1777 Delaware gubernatorial election
| Nominee | John McKinly |  |  |
| Party | Nonpartisan |  |
| 1st ballot | 19 |  |
| President before election Office established | Elected President John McKinly Nonpartisan |

= 1777 Delaware gubernatorial election =

The 1777 Delaware gubernatorial election was held on February 12, 1777. The president of the committee of safety John McKinly was elected president of Delaware for a term of three years.
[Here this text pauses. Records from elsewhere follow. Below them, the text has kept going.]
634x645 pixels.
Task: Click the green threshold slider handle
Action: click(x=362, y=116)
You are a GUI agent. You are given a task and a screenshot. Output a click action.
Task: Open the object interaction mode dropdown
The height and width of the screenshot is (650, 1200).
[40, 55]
McKinly, a physician and a militia officer from Wilmington, Delaware, was a political moderate chosen for his ability to appeal to all factions in the revolutionary government. His lack of distinction led critics to dismiss the incoming president as "a mere patch upon the back" of the powerful president of the Council George Read.
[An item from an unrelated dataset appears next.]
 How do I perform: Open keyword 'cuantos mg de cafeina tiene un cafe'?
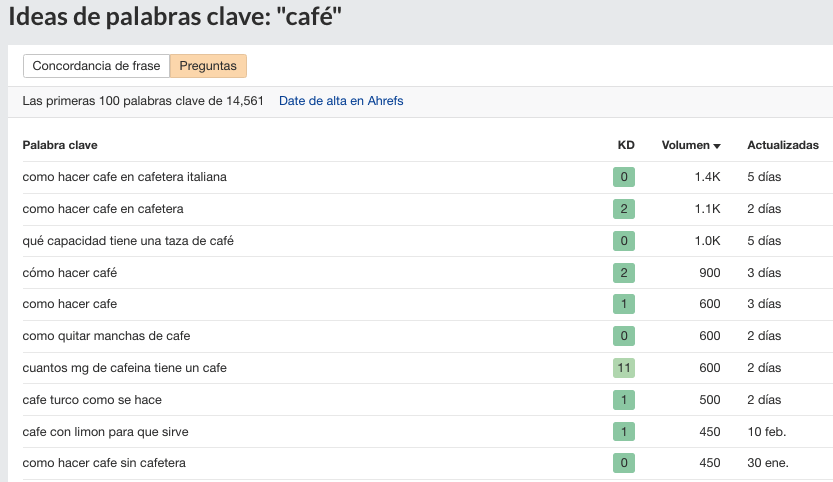(124, 368)
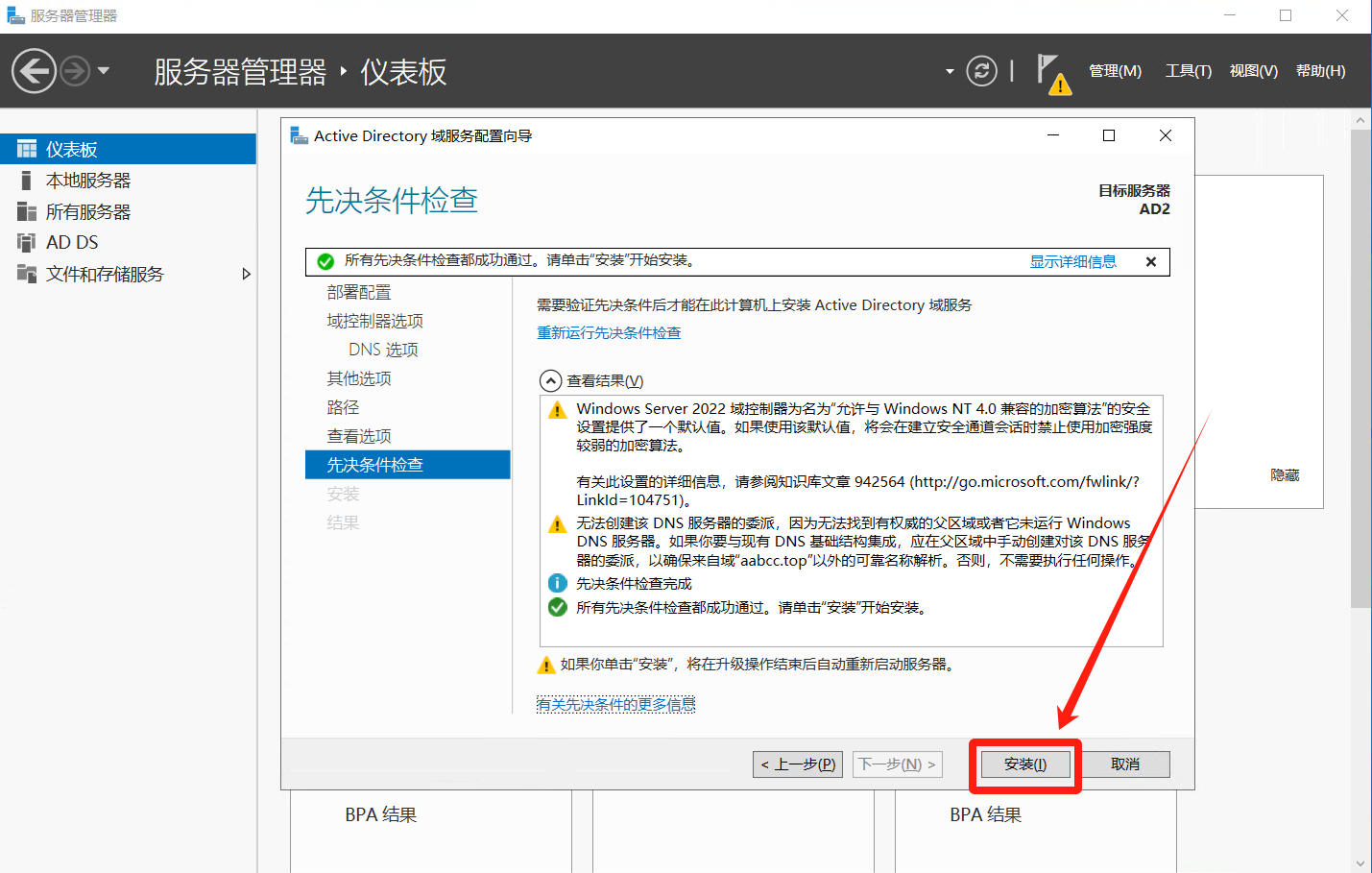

The election was conducted by the Delaware General Assembly. McKinly was elected with a majority on the first ballot.

==General election==

1777 Delaware gubernatorial election
| Candidate | First ballot |  |
| Count | Percent |
| John McKinly | 19 | 82.61 |
| Others | 4 | 17.39 |
| Total | 23 | 100.00 |

==Bibliography==
- Delaware (1887). "Minutes of the Council of the Delaware State, from 1776 to 1792"
- Munroe, John A. (1954). "Federalist Delaware, 1775–1815"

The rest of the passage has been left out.